Emperyalist devletler ve tekeller nereye giderse gitsin, halklar onlara “cehennem”i götürmeye devam ediyor. 90’ların sonlarında emperyalistlere dünyaya dar etmeye başlayan emekçi halklar, bu defa Hamburg’daydı.
G20 Devlet ve Hükümet Başkanları Zirvesi 7-8 Temmuz tarihlerinde Almanya'nın Hamburg kentinde yapılıyor.
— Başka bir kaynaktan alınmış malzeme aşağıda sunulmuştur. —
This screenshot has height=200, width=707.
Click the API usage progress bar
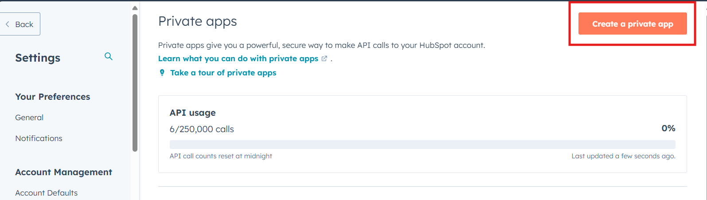[x=422, y=145]
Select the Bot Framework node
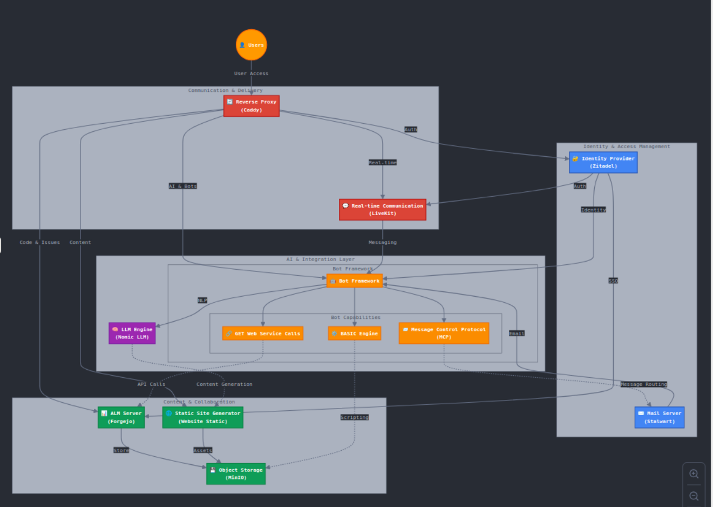Viewport: 713px width, 507px height. tap(355, 281)
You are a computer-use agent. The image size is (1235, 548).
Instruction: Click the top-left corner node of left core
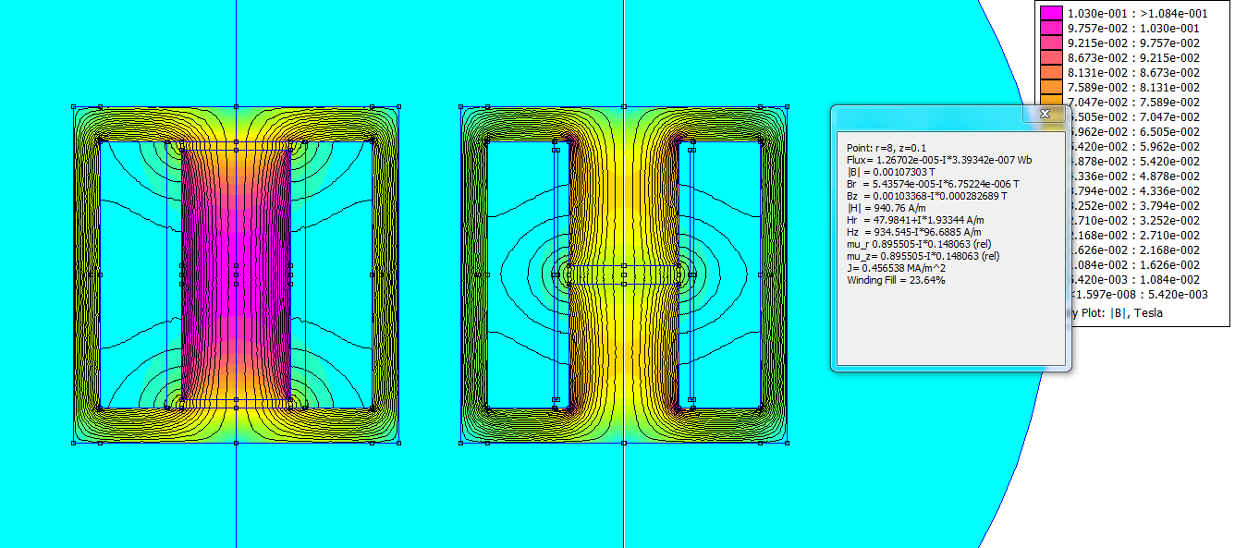pos(74,107)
Ve protesto eylemleri 6 Temmuz gününden itibaren başladı. Sadece Almanya’dan değil, Avrupa’nın pek çok şehrinden emekçi halklar, Hamburg’da devasa eylemler düzenlemeye ve kendilerine engel olmak isteyen güvenlik güçleriyle çatışmaya başladılar.
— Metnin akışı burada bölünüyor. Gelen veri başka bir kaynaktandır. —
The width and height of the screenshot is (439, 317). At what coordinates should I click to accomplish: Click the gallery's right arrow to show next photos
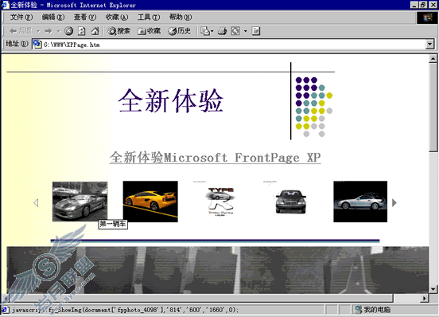tap(394, 202)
Bu toplantı dünya liderlerini bir araya getirecek ve dünya halklarının hayatını cehenneme çevirecek yeni ekonomik yıkım ve savaşlar planlamak için yapılıyor, halklar da bunu “Wellcome2Hell” (Cehenneme hoş geldiniz) diyerek karşıladılar.
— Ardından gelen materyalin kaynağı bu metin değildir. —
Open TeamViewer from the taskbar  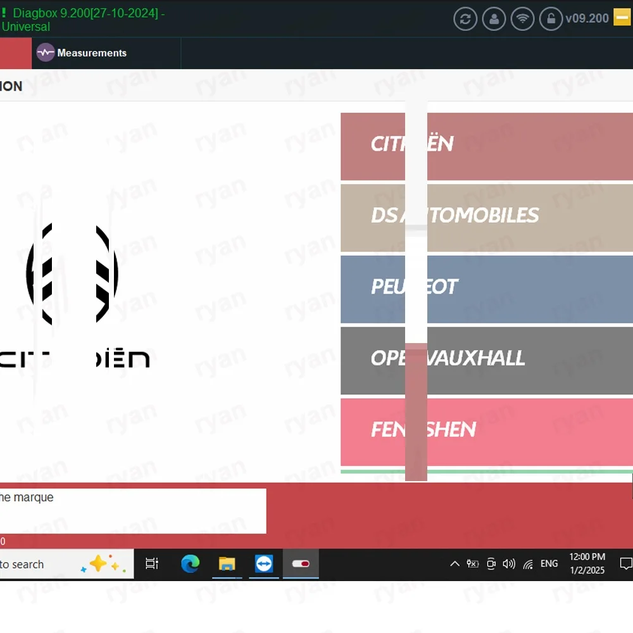pyautogui.click(x=263, y=564)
G20 zirvesi boyunca her ne kadar devasa güvenlik önlemleri alınsa da, yüzbinlerce kişi, her çeşit ve türde protestolara katılmak için hazır. Yürüyüşler, pasif gösteriler, sokak performansları, çatışmalar, yağmalar…
6 Temmuz akşamı başlayan kitlesel gösteriler Hamburg polisinin tazyikli su saldırısıyla karşılandı. Eylemciler de polise cam şişe ve fişeklerle karşılık verdi. Polis, gazetecilerin görüntü almasını engellemeye çalıştı, G20 Zirvesi’ni takip eden bazı gazetecilerin akreditasyonları da iptal edildi; "Şimdiden sonra basın özgürlüğü yok" denildi.
Sokaklara kurulan barikatlar ateşe verildi, polisin tazyikli su ve sert müdahalesine sapan, molotof kokteyli, taş ve şişelerle karşılık verildi. Bazı mağazaların yağmalandığı görüldü, çok sayıda kişi gözaltına alındı, ağır silahlı özel kuvvet ekipleri bölgeye girdi.
7 Temmuz günü emperyalist sistemin kıyameti getireceğini temsil için “zombi yürüyüşü” yapılırken, kitlesel gösteriler ve çatışmalar da devam etti.
8 Temmuz günü yapılacak eylemlere Kürt halkı ve Türkiyeli devrimciler de kitlesel olarak katılacak ve Efrin Kantonunun işgali, Öcalan’ın serbest bırakılması ve diktatörleşen iktidar protesto edilecek.